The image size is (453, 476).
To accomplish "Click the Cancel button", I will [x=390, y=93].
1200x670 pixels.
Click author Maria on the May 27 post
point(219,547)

++++++

Each line of the material above must be retyped precisely.

Finished exercise:
The image size is (453, 476).
To accomplish "Click the Cancel button", I will [x=390, y=93].
1200x670 pixels.
Click author Maria on the May 27 post
point(219,547)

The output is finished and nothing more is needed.